------ RECORDS SHOWN

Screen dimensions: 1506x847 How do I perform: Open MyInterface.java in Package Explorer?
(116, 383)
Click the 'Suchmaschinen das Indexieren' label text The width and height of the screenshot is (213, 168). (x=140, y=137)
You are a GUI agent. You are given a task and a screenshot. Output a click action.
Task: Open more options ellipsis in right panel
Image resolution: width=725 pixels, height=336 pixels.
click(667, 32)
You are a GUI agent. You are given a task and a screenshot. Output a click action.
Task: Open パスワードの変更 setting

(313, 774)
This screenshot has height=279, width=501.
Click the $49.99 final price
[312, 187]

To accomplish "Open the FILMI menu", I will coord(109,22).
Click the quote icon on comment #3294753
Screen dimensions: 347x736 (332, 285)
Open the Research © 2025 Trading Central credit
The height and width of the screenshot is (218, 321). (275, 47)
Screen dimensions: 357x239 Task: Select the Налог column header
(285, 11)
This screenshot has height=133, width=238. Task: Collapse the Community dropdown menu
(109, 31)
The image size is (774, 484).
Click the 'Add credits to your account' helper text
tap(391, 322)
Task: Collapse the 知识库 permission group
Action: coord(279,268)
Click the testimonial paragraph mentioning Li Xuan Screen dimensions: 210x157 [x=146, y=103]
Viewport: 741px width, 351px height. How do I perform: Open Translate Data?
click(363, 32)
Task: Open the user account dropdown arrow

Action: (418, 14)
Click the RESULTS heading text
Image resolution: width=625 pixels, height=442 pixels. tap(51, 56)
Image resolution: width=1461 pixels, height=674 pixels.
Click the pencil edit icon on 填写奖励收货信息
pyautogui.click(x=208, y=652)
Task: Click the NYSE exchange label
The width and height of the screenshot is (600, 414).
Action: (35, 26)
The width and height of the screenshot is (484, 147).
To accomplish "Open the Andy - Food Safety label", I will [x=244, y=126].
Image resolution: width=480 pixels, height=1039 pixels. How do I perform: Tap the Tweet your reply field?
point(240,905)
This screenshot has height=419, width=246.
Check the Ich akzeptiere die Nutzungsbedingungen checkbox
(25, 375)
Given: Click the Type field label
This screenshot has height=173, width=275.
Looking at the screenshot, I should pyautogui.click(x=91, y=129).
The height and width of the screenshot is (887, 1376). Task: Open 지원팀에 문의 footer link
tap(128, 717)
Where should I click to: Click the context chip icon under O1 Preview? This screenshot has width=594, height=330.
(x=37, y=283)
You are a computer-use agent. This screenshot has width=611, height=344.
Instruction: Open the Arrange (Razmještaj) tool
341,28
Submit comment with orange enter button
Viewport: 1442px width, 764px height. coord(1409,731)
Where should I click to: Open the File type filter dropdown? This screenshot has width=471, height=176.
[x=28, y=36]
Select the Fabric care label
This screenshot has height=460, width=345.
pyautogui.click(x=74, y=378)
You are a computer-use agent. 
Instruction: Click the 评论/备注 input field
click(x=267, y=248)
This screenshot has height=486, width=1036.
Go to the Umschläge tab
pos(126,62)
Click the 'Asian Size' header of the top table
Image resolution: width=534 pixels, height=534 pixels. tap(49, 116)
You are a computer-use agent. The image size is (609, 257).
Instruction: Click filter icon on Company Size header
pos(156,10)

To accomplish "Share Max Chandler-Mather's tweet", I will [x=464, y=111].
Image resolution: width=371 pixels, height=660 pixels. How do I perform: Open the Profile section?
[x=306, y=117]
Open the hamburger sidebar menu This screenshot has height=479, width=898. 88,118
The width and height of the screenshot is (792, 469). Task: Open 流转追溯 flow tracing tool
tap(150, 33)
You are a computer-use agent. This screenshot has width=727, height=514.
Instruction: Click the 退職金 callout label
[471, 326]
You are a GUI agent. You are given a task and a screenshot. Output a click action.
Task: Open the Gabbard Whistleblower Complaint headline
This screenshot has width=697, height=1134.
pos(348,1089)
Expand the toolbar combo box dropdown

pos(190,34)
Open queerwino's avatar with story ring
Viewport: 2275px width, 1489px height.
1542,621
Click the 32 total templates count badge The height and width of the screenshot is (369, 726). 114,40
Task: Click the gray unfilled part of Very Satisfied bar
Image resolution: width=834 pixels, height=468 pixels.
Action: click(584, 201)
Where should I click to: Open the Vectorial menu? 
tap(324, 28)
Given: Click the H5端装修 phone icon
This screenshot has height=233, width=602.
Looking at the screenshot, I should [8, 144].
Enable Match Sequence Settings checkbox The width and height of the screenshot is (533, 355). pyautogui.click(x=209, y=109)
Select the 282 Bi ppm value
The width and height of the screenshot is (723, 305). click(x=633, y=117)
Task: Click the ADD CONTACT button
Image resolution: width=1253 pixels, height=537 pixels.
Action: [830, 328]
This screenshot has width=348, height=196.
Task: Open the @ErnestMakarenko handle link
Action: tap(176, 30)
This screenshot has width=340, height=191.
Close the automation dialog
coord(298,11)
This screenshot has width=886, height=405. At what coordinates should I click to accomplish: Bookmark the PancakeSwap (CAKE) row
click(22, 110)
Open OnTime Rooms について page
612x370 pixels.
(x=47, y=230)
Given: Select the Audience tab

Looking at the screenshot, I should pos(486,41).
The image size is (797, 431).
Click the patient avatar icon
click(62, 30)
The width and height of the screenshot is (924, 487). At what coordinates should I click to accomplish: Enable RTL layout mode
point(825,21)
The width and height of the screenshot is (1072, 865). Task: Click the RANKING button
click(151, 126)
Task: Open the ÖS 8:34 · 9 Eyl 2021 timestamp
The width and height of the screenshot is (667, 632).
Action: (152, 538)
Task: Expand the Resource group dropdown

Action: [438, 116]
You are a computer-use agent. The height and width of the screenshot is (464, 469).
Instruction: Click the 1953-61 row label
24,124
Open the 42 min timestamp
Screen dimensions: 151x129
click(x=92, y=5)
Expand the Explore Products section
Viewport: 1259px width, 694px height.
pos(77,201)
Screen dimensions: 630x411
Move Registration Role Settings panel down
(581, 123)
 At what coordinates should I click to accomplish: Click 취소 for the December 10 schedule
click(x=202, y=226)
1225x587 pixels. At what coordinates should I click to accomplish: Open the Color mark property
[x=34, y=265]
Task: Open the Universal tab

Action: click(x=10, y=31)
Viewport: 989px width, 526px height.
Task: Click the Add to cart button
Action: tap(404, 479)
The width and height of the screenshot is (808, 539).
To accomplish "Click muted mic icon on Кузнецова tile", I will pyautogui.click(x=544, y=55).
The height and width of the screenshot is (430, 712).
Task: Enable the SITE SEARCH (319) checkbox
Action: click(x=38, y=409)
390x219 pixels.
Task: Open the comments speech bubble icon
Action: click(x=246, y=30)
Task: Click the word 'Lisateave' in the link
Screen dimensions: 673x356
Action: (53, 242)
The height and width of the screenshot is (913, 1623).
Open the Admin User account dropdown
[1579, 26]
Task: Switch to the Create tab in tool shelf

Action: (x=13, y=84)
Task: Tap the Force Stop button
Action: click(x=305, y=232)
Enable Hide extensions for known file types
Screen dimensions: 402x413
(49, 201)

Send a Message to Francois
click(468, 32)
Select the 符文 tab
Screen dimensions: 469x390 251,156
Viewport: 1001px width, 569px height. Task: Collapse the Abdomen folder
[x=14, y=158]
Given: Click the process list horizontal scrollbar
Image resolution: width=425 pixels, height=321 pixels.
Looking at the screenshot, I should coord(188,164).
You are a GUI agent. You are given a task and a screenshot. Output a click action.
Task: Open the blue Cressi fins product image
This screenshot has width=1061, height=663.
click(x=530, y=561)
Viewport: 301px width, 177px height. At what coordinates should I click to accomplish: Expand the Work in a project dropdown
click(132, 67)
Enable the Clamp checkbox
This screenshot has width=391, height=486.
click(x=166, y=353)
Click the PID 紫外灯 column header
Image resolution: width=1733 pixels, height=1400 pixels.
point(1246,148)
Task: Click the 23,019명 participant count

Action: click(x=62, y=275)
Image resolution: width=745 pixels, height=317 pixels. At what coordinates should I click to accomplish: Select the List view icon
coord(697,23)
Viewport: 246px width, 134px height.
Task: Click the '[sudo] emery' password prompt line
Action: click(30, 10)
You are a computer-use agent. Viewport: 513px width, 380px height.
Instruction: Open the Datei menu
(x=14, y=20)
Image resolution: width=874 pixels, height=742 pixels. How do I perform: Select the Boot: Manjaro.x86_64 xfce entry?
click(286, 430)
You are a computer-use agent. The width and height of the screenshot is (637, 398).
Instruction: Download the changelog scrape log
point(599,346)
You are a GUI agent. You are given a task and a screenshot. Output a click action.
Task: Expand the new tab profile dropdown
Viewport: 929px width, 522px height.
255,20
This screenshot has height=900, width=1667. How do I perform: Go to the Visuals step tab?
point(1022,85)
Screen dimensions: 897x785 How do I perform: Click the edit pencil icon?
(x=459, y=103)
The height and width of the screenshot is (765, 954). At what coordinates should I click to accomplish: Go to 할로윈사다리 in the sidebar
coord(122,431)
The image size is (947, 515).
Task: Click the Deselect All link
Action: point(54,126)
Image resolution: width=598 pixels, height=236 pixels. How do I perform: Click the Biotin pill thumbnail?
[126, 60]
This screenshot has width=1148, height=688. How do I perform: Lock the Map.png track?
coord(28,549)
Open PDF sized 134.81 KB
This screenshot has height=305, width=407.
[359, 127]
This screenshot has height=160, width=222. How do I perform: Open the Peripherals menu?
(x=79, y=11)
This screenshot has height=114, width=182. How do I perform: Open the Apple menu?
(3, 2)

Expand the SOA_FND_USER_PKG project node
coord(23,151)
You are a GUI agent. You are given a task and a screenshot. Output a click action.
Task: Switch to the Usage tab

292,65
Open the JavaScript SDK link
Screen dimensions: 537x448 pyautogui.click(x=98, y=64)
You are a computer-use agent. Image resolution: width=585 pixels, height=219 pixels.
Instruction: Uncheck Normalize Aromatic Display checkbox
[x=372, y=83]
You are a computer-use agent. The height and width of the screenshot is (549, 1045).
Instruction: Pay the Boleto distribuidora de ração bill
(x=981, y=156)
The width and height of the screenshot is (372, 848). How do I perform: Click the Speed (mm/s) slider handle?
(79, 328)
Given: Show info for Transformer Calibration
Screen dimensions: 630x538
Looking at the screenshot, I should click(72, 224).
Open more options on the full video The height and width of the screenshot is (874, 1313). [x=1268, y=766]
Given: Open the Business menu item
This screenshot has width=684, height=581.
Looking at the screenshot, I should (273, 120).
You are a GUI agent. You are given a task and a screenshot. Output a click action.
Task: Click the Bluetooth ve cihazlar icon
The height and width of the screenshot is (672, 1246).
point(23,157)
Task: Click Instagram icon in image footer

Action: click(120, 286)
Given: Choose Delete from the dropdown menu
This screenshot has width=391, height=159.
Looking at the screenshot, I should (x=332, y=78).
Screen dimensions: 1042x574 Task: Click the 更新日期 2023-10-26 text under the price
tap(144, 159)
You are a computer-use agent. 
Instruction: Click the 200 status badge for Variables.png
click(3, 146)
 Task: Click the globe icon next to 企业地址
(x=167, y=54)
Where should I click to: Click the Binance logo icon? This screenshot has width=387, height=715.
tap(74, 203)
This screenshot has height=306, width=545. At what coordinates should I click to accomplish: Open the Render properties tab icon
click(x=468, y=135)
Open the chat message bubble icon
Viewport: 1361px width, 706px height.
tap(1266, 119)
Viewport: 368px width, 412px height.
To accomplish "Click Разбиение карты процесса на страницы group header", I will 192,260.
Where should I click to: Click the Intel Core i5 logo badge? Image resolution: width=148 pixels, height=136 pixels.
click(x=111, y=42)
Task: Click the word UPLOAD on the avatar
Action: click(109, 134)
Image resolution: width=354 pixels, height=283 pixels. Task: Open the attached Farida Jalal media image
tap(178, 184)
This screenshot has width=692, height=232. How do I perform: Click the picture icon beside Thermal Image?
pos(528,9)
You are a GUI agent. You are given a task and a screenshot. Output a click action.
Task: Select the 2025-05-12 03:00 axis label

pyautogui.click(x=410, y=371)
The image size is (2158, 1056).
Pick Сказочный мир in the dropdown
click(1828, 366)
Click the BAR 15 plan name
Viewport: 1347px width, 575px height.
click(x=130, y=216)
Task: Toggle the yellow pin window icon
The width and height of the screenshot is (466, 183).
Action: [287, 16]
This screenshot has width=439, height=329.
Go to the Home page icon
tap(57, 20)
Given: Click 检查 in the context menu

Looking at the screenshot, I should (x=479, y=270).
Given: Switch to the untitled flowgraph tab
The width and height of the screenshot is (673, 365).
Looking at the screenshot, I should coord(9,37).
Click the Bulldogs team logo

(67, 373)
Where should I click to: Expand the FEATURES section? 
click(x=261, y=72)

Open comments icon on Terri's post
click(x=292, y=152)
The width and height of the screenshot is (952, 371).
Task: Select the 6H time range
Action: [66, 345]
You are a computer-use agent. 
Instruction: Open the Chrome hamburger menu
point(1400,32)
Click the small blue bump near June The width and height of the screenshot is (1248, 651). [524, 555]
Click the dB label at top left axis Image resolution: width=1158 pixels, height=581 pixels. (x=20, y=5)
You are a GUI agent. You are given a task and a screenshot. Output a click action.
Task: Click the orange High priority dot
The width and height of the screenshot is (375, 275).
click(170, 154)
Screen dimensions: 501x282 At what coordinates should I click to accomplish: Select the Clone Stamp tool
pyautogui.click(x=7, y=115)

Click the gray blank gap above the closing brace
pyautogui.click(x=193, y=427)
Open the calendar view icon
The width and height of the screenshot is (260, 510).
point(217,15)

------------

GIVEN INSTRUCTION:
State how many lines of the material above contain the string "section", treating case as significant. Give only the number.

THE ANSWER:
3